Rubrica dei lettori: La legge sulle coppie di fatto

Il problema di una legge  per le unioni civili è senza alcun dubbio un argomento politicamente molto attuale. Fa parte del programma elettorale dell’Unione.

I Ministri Bindi e Pollastrini stanno tentando di redigere un testo governativo comune e condiviso dalle varie forze politiche che compongono la maggioranza governativa.

Il nulla di fatto di oggi  per arrivare ad  un testo comune  è  però indicativo   delle   forti    tensioni    esistenti    all’interno   della maggioranza, specie tra i Teo-dem della Margherita e la sinistra.

Lo stesso Presidente della Repubblica Napolitano ha accennato ad una legge  che  tenga  conto  “delle preoccupazioni  espresse dal Pontefice e  dalle alte gerarchie della Chiesa”.  Per la CEI  il Paese non sente il bisogno di una regolamentazione delle coppie di fatto; una legge è considerata superflua.

La sinistra massimalista e radicale invece sostiene tesi  un po’ simili a quelle realizzate in Spagna da Zapatero. La stessa Casa delle Libertà non è compatta: Udc, Lega, e gran parte di Forza Italia e AN, sono contrari, mentre un consistente numero di parlamentari laici è in linea di principio favorevole.

Fibrillazioni esistono  nello stesso partito di Forza Italia: il sen. Pera ha criticato duramente la decisione di Berlusconi di lasciare ai parlamentari di FI  libertà di coscienza sui Pacs e i temi etici, mentre altri parlamentari hanno sottolineato che su certe questioni di carattere etico e religioso la libertà di coscienza è il primo indice per cui un uomo si può considerare un liberale.

Il 31 gennaio scorso è stato approvato dalla Camera dei Deputati una mozione dell’Unione (con l’aperta dissociazione dell’Udeur di Mastella) che impegna il governo a fare in tempi stretti la legge.

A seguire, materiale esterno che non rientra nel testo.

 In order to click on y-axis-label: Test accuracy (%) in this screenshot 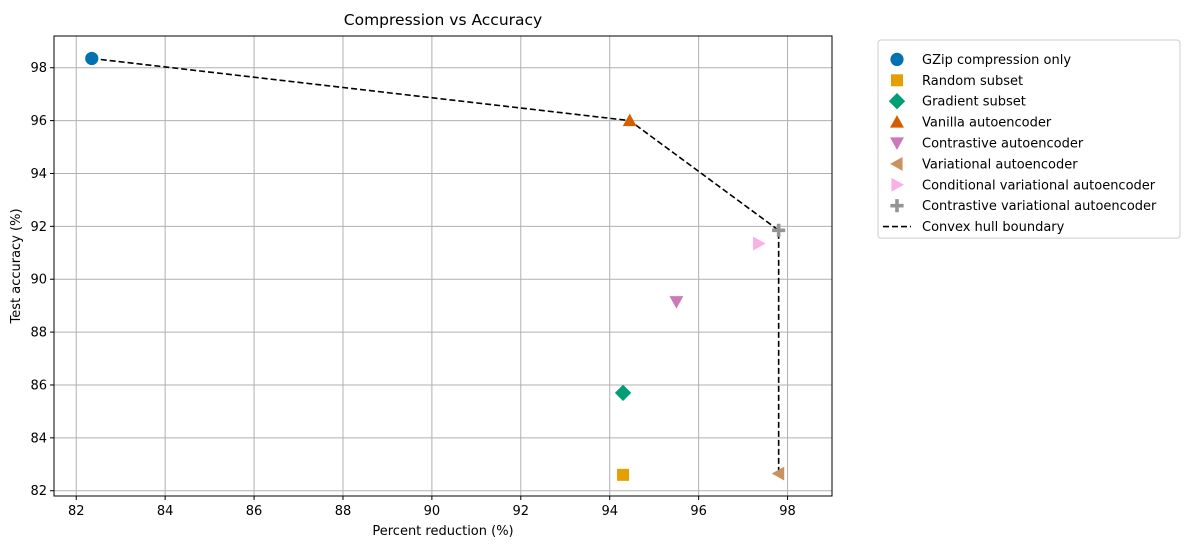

Con l’approvazione di questa mozione, l’Unione sembrerebbe blindata e la legge sembrerebbe vicina. In realtà non è così, perché dipende dal testo della legge.

Infatti molti nodi sono ancora aperti: ad esempio: Pacs oppure patti di diritto civile; riconoscimento di diritti e prerogative alle persone che fanno parte delle unioni di fatto oppure riconoscimento delle coppie di fatto; contratti di tipo privato o contratti riconosciuti con atto pubblico;  c’è la questione del diritto alla casa o alla pensione di reversibilità; c’è il problema dell’inserimento del convivente nell’asse ereditario (nella parte cosiddetta legittima); c’è da stabilire quanti anni servono per considerare stabile la convivenza ( 3 -5-10 anni); ecc.

Questa è, in sintesi, la situazione oggi.

Per questo motivo la Redazione di Cartalibera ritiene opportuno iniziare una Rubrica aperta ai lettori per raccogliere le loro opinioni, suggerimenti, prese di posizione su questo argomento: La legge sulle coppie di fatto.

Pertanto invitiamo tutti i lettori di Cartalibera a scriverci con un breve appunto (5 righe, max 15 righe) e indirizzare il tutto a info@cartalibera.it .

2 comments for “Rubrica dei lettori: La legge sulle coppie di fatto

  1. 21 luglio 2014 at 19:37

    Pur non conoscendo l’autore e8 per me un vero piaerce sapere che una persona la quale trae origini nella mia stessa comunite0 ha successo nella vita. Quest’ intervento solo per esprimere le pif9 sincere congratulazioni.

  2. 6 luglio 2014 at 23:49

    This piece was cogent, we-niwrlttel, and pithy.